━━━━━ Records for this exercise

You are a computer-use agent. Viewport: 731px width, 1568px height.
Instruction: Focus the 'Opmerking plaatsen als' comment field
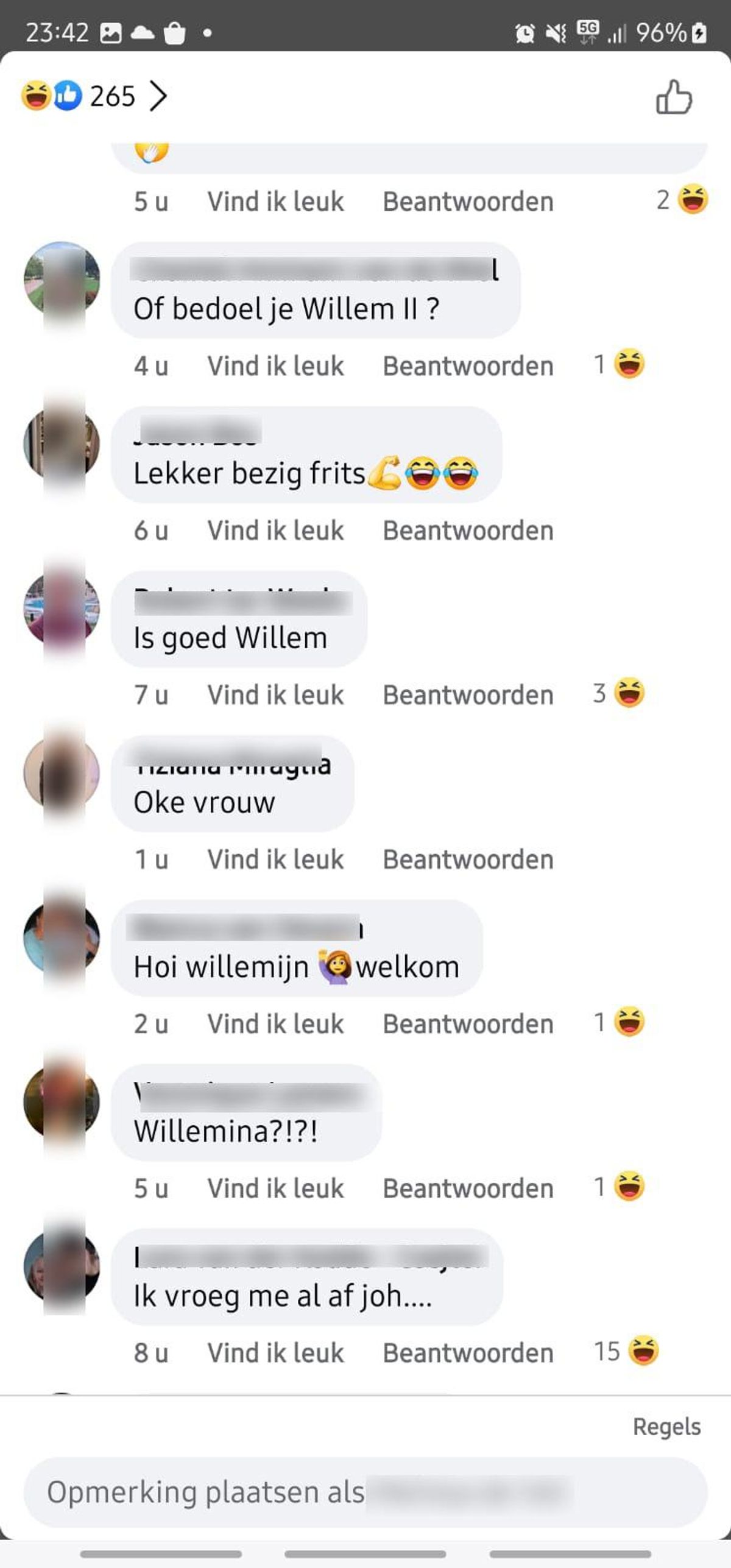pyautogui.click(x=366, y=1492)
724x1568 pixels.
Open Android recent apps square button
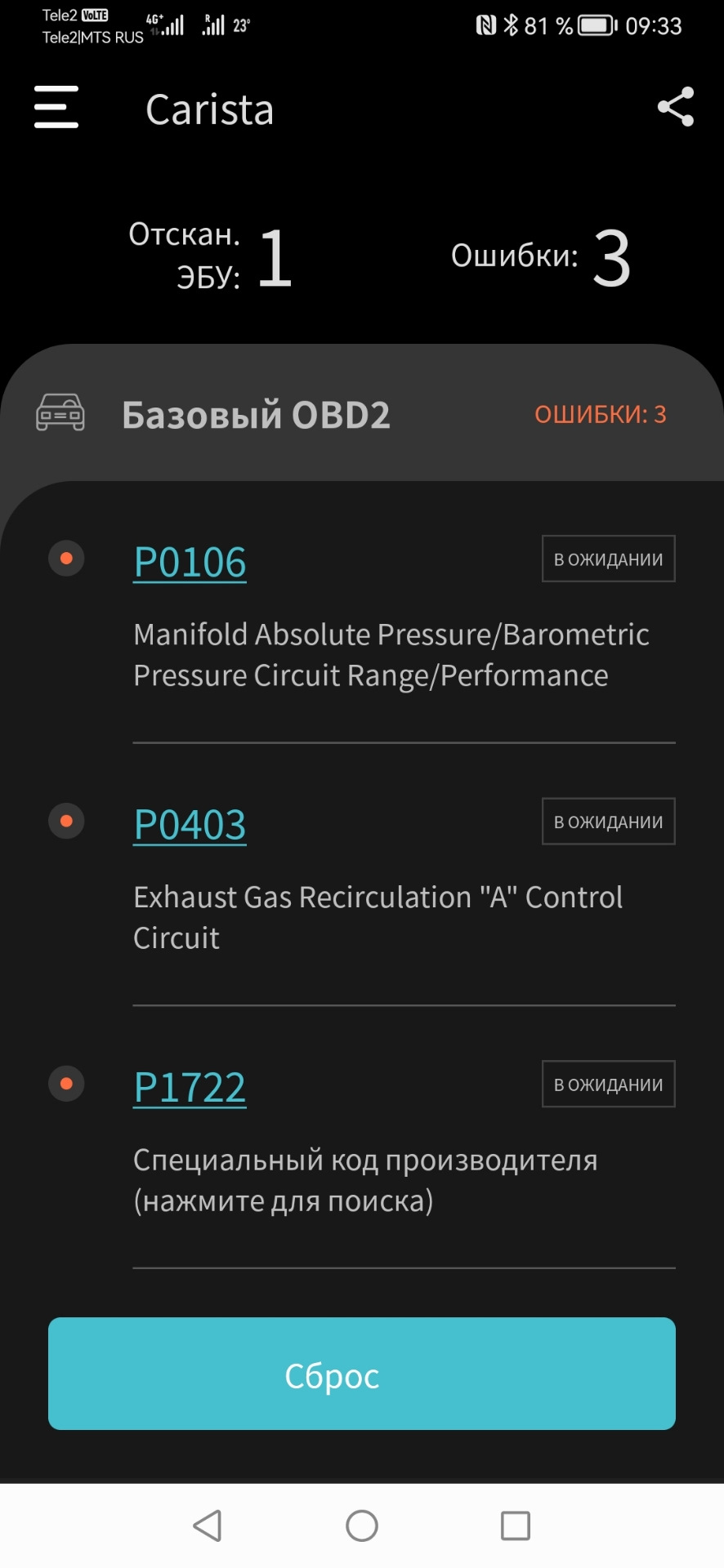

━━━━━━━━━━

Reproduce the whole listing verbatim and keep all pictures out of it.

You are a computer-use agent. Viewport: 731px width, 1568px height.
Instruction: Focus the 'Opmerking plaatsen als' comment field
pyautogui.click(x=366, y=1492)
724x1568 pixels.
Open Android recent apps square button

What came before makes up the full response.